= Noor Mohammad Qarqin =

Noor Mohammad Qarqin (born 1953 in a village in Qarqeen District of Jowzjan Province, Afghanistan) is a former minister in the Afghan government and ambassador. He is an ethnic Turkmen and has a Bachelor of Science from Kabul University.

== Early life ==
In 1978, he began service in the Ministry of Education as a member of the Uzbek and Turkmen Department, and later had a leading position in the gas and oil industry in Hairatan. After the Soviet invasion he moved to Pakistan and took part in the Islamic resistance against the communist regime. In December 2001 he returned to Afghanistan and played a role in the Loya Jirga's that were set up to give Afghanistan a new administration and a new constitution.

== Government minister ==
Between 2002 and 2004 Qarqeen was Social Affairs Minister of Afghanistan in the Transitional Administration, headed by Hamid Karzai. In the first presidential elections after the fall of the Taliban, he was director of the successful campaign of Karzai. He was rewarded with the position of education minister in the cabinet that Karzai appointed in 2004.

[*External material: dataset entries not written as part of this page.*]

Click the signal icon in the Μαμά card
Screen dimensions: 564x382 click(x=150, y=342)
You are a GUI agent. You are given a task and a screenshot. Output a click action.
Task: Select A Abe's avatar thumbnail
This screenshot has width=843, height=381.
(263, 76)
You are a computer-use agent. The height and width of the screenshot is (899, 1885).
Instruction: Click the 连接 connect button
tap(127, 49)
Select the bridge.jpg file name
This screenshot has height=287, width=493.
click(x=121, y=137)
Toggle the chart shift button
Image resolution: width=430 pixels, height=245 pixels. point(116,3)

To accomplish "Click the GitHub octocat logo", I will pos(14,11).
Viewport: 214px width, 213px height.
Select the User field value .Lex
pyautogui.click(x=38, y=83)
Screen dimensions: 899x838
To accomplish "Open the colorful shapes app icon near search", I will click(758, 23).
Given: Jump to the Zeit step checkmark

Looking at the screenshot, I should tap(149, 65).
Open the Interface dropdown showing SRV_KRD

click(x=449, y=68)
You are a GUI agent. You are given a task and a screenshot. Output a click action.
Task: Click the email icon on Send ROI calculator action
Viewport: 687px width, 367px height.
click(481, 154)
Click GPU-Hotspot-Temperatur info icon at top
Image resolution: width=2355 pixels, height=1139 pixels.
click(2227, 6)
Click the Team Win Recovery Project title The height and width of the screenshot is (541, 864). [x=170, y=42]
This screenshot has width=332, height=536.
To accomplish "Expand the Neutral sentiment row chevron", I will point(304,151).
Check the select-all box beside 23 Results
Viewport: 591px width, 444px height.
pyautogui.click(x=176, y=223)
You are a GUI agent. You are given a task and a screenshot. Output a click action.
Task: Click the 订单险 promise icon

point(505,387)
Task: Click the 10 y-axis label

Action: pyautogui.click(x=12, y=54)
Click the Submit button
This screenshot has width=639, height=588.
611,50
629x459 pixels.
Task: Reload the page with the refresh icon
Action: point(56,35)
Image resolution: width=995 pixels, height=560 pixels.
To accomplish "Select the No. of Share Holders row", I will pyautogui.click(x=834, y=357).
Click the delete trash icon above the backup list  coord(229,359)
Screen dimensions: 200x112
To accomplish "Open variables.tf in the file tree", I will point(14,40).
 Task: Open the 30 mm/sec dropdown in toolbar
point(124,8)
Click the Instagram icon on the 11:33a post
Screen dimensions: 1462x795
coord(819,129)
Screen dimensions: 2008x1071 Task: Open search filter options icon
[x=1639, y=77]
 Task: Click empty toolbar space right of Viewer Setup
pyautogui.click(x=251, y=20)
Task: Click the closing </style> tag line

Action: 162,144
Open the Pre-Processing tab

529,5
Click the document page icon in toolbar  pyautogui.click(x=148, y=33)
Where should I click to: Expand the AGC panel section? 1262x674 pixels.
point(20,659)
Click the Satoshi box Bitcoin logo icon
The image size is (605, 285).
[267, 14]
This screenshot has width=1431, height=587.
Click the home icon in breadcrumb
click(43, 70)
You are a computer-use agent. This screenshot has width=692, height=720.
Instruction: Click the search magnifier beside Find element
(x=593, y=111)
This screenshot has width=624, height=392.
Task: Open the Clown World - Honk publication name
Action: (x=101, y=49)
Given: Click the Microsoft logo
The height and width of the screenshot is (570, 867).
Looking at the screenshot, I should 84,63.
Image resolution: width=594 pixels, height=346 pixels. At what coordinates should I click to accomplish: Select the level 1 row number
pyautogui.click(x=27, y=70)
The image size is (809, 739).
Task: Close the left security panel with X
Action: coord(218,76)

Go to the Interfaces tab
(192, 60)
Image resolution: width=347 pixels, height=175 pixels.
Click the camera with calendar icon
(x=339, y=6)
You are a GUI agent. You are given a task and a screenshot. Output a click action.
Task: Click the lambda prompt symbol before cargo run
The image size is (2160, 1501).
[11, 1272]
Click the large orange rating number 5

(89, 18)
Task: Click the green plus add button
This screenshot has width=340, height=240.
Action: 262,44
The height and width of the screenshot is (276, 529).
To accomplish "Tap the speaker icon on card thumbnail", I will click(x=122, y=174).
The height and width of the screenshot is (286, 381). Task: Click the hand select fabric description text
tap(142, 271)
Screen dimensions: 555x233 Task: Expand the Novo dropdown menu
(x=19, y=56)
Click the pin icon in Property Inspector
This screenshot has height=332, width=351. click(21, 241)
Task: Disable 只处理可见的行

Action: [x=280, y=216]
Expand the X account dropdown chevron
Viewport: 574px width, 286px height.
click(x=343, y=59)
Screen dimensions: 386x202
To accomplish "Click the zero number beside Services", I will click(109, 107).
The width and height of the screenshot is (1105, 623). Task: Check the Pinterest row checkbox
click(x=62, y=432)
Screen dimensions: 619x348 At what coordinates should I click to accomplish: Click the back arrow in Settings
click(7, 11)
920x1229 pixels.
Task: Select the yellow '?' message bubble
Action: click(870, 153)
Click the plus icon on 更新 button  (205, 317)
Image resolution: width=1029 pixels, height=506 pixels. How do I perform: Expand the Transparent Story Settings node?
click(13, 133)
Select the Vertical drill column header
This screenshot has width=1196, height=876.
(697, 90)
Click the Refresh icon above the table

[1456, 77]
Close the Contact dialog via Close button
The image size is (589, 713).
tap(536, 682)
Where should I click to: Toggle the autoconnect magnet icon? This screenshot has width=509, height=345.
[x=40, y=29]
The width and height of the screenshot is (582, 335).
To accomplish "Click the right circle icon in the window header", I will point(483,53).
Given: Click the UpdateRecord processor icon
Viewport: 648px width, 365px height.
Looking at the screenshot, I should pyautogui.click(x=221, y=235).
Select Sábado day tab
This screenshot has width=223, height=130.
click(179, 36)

After the election of the Wolesi Jirga, Karzai reshuffled his cabinet in 2006. The Ministry of Disabled and Martyrs was merged with the Ministry of Social Affairs and the new portfolio was given to Qarqeen.

== Ambassador ==
In the second Karzai administration Qarqeen didn't return as minister. He was made ambassador to Kyrgyzstan instead. His posting ended on Sep 30, 2016.